_Task prompt:_ Copy the section of the LG G3 review below that begins with the words containing "Note 4 comparisons" and ends with "detuned G Vista.", substituting "borders" for "bezels".

[[ Reading text open ]]

That said, your mileage may vary - battery life is an incredibly subjective experience and I really can't be definitive about what's making my G3 drain so quickly (nothing in the usage stats stands out). I will say my Galaxy S5 gets noticeably better battery life, though, and I do miss that.

Rear control buttons are for winners.

The G3's rear-mounted power and volume buttons have been greatly improved compared to those on the G2, with much more tactile feel and clicky-ness. Honestly, I don't hate side-mounted power buttons and volume rockers, I just find LG's idea a bit more natural when I consider how I hold my phone (eg, with my index finger against the back). I think they're also easier to reach on a large phone, making a drop less likely.


I doubt we'll be seeing many OEMs following LG's lead here, though - it's such a distinct design decision that anyone who dared mimic it would be deemed a copycat of the highest order, not that I'd mind particularly.

It's fast.

While not quite Nexus 5-fast all the time, the G3 is basically as quick as the One M8 and, therefore, very noticeably faster than the Galaxy S5. Using the S5 feels like taking a trip in the performance time machine, while the G3 happily zips along through most anything I throw at it. Homescreen responsiveness is still a bit lower than I'd like sometimes, and navigating the settings menus can be sluggish, too; however, overall the G3 is a fast phone, following in footsteps of the G2.


With Snapdragon 805 devices on the horizon, it's entirely possible, even likely, our definition of "fast" will again get thrown out the window. After all, the Snapdragon 801 is really just an 800 in a fancy suit, and that chip's been around over a year at this point. Still, the G3 is plenty quick in today's smartphone market, and easily stands up to the competition.

Note 4 comparisons are inevitable.

The G3, from an enthusiast's perspective, is a phone that competes with the Galaxy S5 and HTC One M8. However, it's wider than those devices, heavier than one, and has a significant screen size advantage over both. 5.5" is closer to 5.7" than it is to 5.1". With the Note 4 allegedly packing a 5.7" QHD display and some fairly narrow-looking bezels, comparisons are all but guaranteed.

While a G Pro 3 may pop up at some point, the G Pro 2 was only unveiled back in February, so it seems unlikely LG will be fielding a more direct supersized competitor to go up against the Note series, apart from its weirdly detuned G Vista.

[[ Reading text closed ]]
[[ Information supplied open ]]

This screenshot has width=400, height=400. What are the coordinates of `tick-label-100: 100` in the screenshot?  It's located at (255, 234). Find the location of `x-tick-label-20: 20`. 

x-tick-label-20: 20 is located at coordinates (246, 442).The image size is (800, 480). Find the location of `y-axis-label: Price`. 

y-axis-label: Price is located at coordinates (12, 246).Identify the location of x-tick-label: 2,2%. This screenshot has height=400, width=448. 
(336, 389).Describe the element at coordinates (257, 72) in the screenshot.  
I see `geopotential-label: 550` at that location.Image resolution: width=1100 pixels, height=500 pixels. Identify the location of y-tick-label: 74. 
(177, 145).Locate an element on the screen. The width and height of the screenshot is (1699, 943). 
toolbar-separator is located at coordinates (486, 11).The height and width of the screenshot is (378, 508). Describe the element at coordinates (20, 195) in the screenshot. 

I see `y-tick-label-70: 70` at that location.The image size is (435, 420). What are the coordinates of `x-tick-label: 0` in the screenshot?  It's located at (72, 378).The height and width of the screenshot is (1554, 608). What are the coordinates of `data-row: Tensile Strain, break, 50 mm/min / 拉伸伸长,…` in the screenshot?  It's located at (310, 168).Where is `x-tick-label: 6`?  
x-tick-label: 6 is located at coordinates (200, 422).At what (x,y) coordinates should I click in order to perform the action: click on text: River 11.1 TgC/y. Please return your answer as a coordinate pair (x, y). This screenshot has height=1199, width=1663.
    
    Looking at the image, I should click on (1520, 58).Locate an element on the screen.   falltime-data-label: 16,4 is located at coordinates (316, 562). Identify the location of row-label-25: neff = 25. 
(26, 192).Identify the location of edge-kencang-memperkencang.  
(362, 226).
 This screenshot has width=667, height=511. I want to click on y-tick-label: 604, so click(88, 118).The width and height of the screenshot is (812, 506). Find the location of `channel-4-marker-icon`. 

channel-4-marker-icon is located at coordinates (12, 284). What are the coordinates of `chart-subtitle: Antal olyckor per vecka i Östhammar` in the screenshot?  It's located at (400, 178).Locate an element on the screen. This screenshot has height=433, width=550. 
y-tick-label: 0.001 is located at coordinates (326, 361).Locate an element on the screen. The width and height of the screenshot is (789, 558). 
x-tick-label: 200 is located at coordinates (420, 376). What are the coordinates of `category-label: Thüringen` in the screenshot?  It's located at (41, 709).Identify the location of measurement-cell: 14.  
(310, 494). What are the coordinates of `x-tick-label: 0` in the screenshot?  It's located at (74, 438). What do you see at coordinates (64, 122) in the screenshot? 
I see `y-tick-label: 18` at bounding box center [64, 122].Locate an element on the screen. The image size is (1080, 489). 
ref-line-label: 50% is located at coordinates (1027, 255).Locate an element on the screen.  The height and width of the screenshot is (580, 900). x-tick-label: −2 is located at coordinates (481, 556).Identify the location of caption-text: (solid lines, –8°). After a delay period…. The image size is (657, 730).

[[ Information supplied closed ]]

_Response:_
Note 4 comparisons are inevitable.

The G3, from an enthusiast's perspective, is a phone that competes with the Galaxy S5 and HTC One M8. However, it's wider than those devices, heavier than one, and has a significant screen size advantage over both. 5.5" is closer to 5.7" than it is to 5.1". With the Note 4 allegedly packing a 5.7" QHD display and some fairly narrow-looking borders, comparisons are all but guaranteed.

While a G Pro 3 may pop up at some point, the G Pro 2 was only unveiled back in February, so it seems unlikely LG will be fielding a more direct supersized competitor to go up against the Note series, apart from its weirdly detuned G Vista.